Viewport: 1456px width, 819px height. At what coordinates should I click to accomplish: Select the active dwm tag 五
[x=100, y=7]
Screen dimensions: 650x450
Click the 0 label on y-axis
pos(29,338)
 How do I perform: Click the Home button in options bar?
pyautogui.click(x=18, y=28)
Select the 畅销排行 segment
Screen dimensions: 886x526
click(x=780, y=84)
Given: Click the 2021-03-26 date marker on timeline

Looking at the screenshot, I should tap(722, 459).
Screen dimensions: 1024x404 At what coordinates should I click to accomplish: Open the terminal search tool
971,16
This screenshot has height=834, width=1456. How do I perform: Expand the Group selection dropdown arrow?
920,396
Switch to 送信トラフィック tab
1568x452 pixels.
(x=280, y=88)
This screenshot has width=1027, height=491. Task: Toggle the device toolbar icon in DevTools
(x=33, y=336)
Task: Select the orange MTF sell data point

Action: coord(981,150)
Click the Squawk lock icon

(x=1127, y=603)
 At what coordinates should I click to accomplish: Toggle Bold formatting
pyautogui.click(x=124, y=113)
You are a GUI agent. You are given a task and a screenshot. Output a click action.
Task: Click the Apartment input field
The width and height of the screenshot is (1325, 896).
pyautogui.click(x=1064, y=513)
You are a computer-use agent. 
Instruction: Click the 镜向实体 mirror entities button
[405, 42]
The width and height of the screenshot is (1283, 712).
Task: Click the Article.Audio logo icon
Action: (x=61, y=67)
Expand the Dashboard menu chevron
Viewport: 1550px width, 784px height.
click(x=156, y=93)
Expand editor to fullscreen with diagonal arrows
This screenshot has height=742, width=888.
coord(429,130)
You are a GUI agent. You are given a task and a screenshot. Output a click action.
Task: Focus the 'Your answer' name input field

Task prompt> Transcribe only what runs from the line with "The width and height of the screenshot is (1325, 896)." to the last line above, keeping every line exactly as written.

Answer space>
The width and height of the screenshot is (1325, 896).
pyautogui.click(x=1064, y=513)
You are a computer-use agent. 
Instruction: Click the 镜向实体 mirror entities button
[405, 42]
The width and height of the screenshot is (1283, 712).
Task: Click the Article.Audio logo icon
Action: (x=61, y=67)
Expand the Dashboard menu chevron
Viewport: 1550px width, 784px height.
click(x=156, y=93)
Expand editor to fullscreen with diagonal arrows
This screenshot has height=742, width=888.
coord(429,130)
You are a GUI agent. You are given a task and a screenshot. Output a click action.
Task: Focus the 'Your answer' name input field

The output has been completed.